- _Written task_
Rewrite everything from the first line down to the line containing "Looking at the screenshot, I should click(x=713, y=733)." as a Markdown table with two columns, Row for a running row number and Line for the line itself, skipping any blank lines.

══ Excerpted data

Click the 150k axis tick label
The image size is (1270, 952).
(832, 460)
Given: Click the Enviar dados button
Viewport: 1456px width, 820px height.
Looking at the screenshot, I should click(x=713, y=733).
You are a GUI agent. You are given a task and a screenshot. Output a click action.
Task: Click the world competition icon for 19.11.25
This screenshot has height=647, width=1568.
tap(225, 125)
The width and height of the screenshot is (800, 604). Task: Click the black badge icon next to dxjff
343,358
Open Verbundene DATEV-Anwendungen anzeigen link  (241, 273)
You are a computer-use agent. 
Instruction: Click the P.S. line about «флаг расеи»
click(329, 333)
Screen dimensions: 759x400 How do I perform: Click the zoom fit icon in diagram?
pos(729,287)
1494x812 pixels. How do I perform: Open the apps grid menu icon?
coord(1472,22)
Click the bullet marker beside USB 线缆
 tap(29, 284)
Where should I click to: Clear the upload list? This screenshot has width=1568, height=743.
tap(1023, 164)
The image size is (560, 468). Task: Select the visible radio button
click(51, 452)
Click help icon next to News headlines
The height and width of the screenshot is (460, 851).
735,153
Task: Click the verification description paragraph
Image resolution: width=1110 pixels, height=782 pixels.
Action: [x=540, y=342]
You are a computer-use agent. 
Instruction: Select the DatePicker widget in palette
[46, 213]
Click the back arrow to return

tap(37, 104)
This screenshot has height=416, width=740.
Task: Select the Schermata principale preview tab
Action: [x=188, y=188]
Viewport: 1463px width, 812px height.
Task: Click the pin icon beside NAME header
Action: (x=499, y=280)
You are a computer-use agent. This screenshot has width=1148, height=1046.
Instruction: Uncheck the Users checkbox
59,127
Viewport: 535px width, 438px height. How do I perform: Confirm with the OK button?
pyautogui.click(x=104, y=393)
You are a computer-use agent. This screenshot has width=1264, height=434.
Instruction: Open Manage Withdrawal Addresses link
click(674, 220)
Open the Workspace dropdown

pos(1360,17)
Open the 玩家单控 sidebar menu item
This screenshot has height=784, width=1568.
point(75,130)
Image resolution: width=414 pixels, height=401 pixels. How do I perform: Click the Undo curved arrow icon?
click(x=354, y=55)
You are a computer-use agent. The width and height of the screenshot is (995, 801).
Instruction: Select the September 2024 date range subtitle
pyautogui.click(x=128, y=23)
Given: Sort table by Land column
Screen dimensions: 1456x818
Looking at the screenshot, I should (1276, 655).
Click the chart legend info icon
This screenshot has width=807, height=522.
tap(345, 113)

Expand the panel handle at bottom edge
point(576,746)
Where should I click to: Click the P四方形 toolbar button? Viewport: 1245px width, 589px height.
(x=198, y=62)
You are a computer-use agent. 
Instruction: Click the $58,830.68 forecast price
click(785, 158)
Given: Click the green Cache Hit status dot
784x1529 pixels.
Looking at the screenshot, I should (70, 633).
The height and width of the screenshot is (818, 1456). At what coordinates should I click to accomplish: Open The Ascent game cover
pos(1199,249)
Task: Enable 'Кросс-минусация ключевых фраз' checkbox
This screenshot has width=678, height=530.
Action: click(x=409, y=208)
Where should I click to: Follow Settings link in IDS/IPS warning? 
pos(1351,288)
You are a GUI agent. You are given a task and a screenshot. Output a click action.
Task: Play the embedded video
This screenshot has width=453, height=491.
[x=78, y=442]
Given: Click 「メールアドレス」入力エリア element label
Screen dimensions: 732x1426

════

- _Output_
| Row | Line |
|---|---|
| 1 | Click the 150k axis tick label |
| 2 | The image size is (1270, 952). |
| 3 | (832, 460) |
| 4 | Given: Click the Enviar dados button |
| 5 | Viewport: 1456px width, 820px height. |
| 6 | Looking at the screenshot, I should click(x=713, y=733). |